Operational sex ratio

In the evolutionary biology of sexual reproduction, operational sex ratio (OSR) is the ratio of sexually competing males that are ready to mate to sexually competing females that are ready to mate,[1][2][3] or alternatively the local ratio of fertilizable females to sexually active males at any given time.[4] This differs from physical sex ratio which simply includes all individuals, including those that are sexually inactive or do not compete for mates.

The theory of OSR hypothesizes that the operational sex ratio affects the mating competition of males and females in a population.[5] This concept is especially useful in the study of sexual selection since it is a measure of how intense sexual competition is in a species, and also in the study of the relationship of sexual selection to sexual dimorphism.[6] The OSR is closely linked to the "potential rate of reproduction" of the two sexes;[1] that is, how fast they each could reproduce in ideal circumstances.

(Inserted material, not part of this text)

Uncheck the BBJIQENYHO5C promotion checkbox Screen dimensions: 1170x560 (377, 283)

Usually variation in potential reproductive rates creates bias in the OSR and this in turn will affect the strength of selection.[7] The OSR is said to be biased toward a particular sex when sexually ready members of that sex are more abundant. For example, a male-biased OSR means that there are more sexually competing males than sexually competing females.

Some factors that affect OSR

The operational sex ratio is affected by the length of time each sex spends in caring for young or in recovering from mating.[8] For example, if females cease mating activity to care for young, but males do not, then more males would be ready to mate, thus creating a male biased OSR. One aspect of gestation and recovery time would be clutch loss. Clutch loss is when offspring or a group of offspring is lost, due to an accident, predation, etc. This, in turn, effects how long reproductive cycles will be in both males and females. If the males were to invest more time in the care of their offspring, they would be spending less time mating. This pushes the population towards a female biased OSR and vice versa. Whether or not it is the males or females investing more care in their offspring, if they were to lose their offspring for whatever reason, this would then change the OSR to be less biased because the once occupied sex becomes available to mate again.[9]

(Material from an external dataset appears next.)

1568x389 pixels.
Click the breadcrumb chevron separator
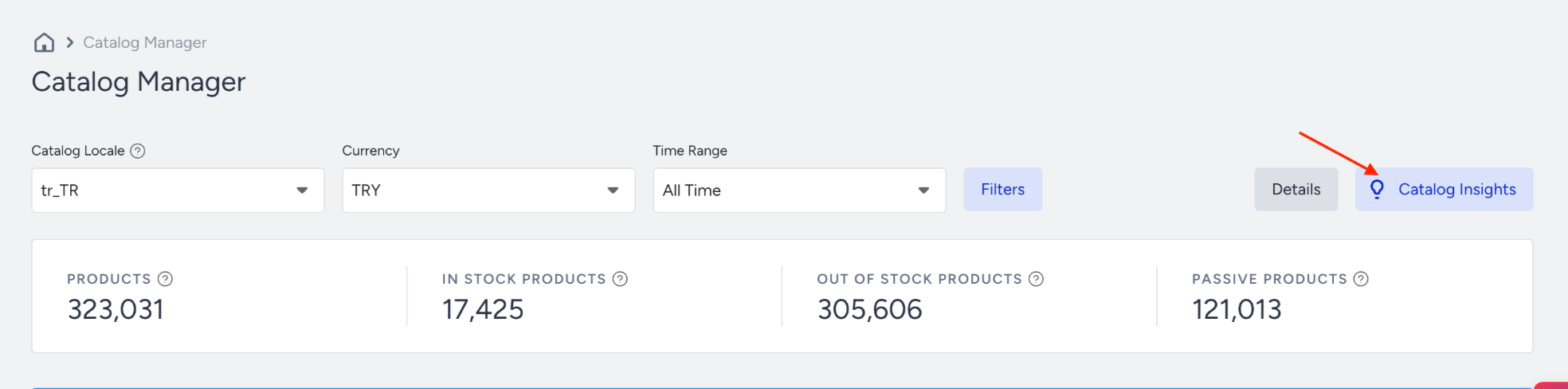pyautogui.click(x=70, y=42)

As aforementioned, another major factor that influences OSR is potential rate of reproduction (PRR). Any sexual differences in the PRR will also change the OSR, so it is important to look at factors that change PRR as well.[10][11][12][13] These include constraints to environmental factors such as food or nesting sites. For example, if males are required to provide a nutrient high gift before mating (most likely food) then when nutrients available is high, the OSR will be male biased because there is plenty of nutrients available to provide gifts. However, if nutrients is low, less males will be ready to reproduce, causing the population to have a female biased OSR.[10][14][15][16] Another example would be if, in a certain species, males provided care for offspring and a nest. If the availability of nesting sites decreased, we would see the population trend towards a more female biased OSR because only a small number of males actually have a nest while all the females, regardless of a nest or not, are still producing eggs.[17]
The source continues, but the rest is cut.